Bluesky is an emerging social network developed by former members of the Twitter(now X) development team. The platform has been showing significant growth recently, reaching 140.3 million visits according to SimilarWeb. Like X, luesky generates a vast amount of data that can be used for analysis. In this article, we’ll explore how to collect this data using Crawlee for Python.

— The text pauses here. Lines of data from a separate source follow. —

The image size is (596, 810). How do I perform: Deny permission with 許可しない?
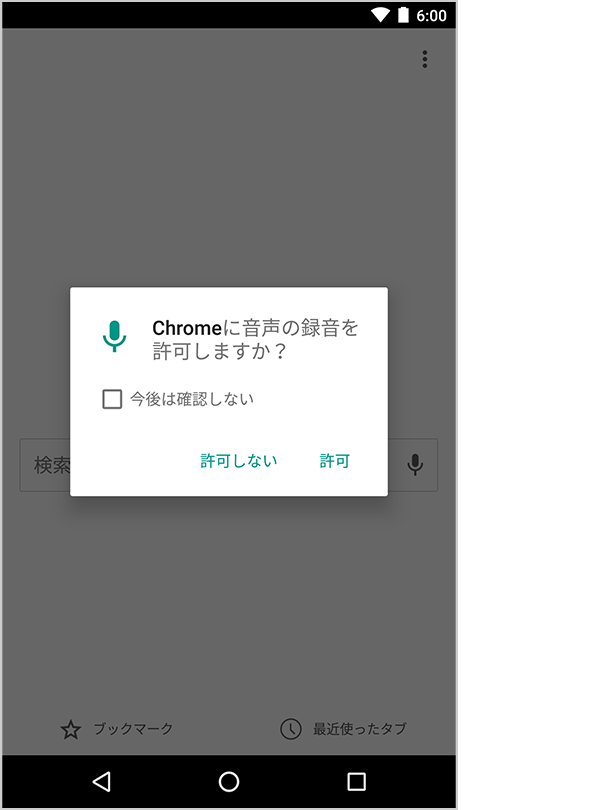click(x=239, y=460)
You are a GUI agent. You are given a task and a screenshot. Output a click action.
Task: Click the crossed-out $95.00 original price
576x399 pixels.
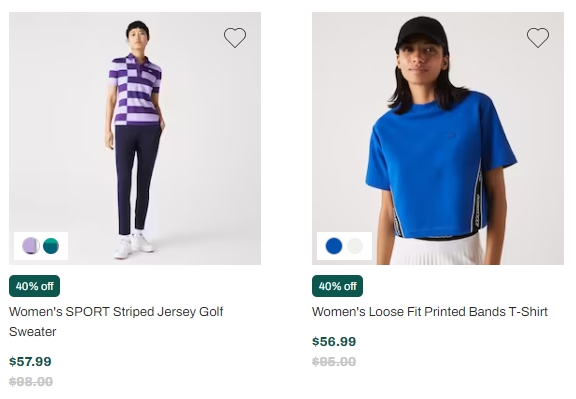tap(334, 362)
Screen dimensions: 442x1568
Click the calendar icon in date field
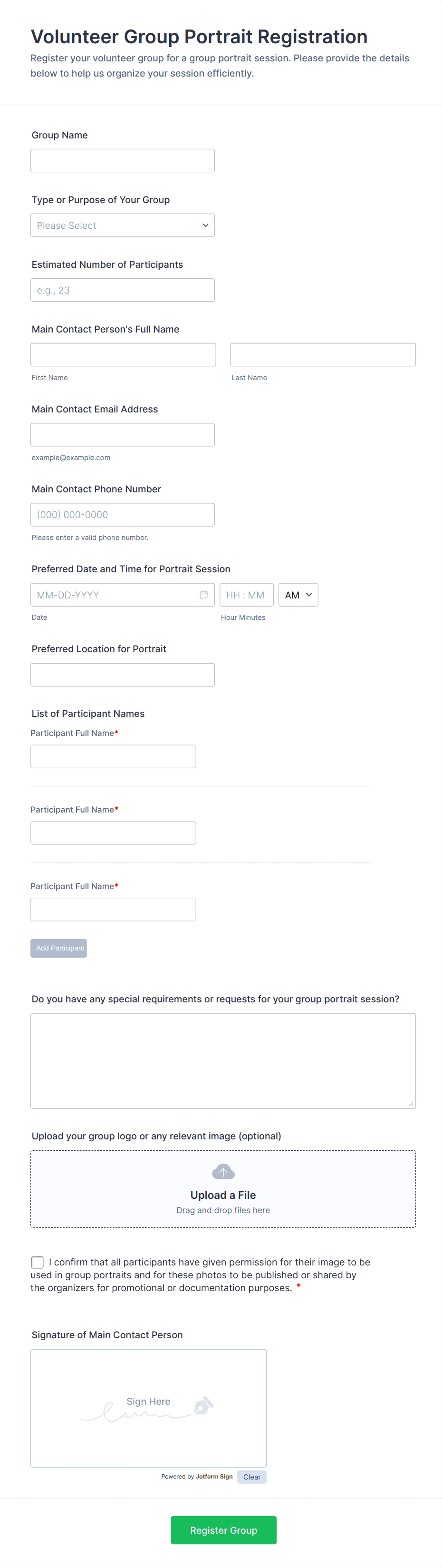pos(204,595)
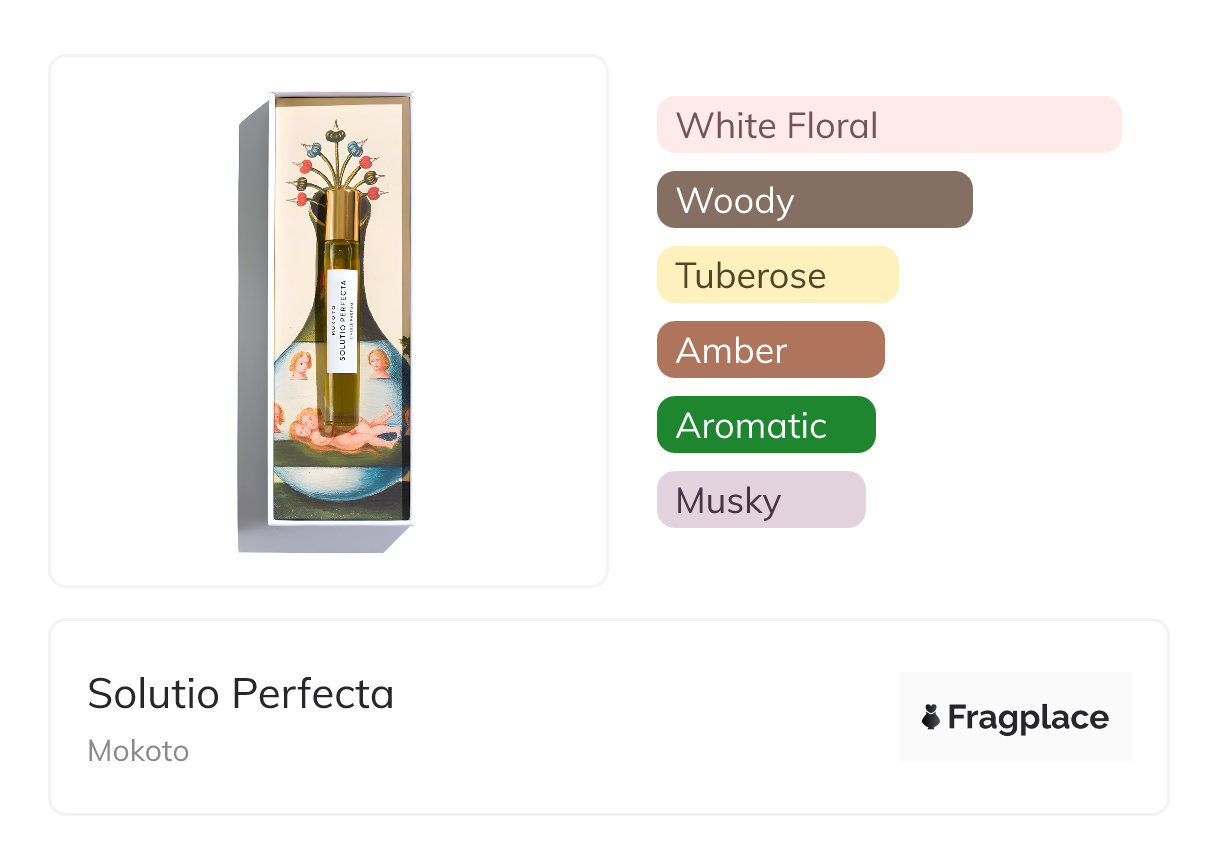Open the Mokoto brand name link
This screenshot has height=864, width=1218.
pos(138,751)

Note: One of our community members wrote this blog as a contribution to the Crawlee Blog. If you’d like to contribute articles like these, please reach out to us on our discord channel.
Key steps we will cover:
- Project setup
- Development of the Bluesky crawler in Python
- Create Apify Actor for Bluesky crawler
- Conclusion and repository access
Prerequisites
- Basic understanding of web scraping concepts
- Python 3.9 or higher
- UV version 0.6.0 or higher
- Crawlee for Python v0.6.5 or higher
- Bluesky account for API access
Project setup
In this project, we’ll use UV for package management and a specific Python version installed through UV. UV is a fast and modern package manager written in Rust.
-
If you don’t have UV installed yet, follow the guide or use this command:
curl -LsSf https://astral.sh/uv/install.sh | sh
-
Install standalone Python using UV:
uv install python 3.13
-
Create a new project and install Crawlee for Python:
uv init bluesky-crawlee --package cd bluesky-crawlee uv add crawlee
We’ve created a new isolated Python project with all the necessary dependencies for Crawlee.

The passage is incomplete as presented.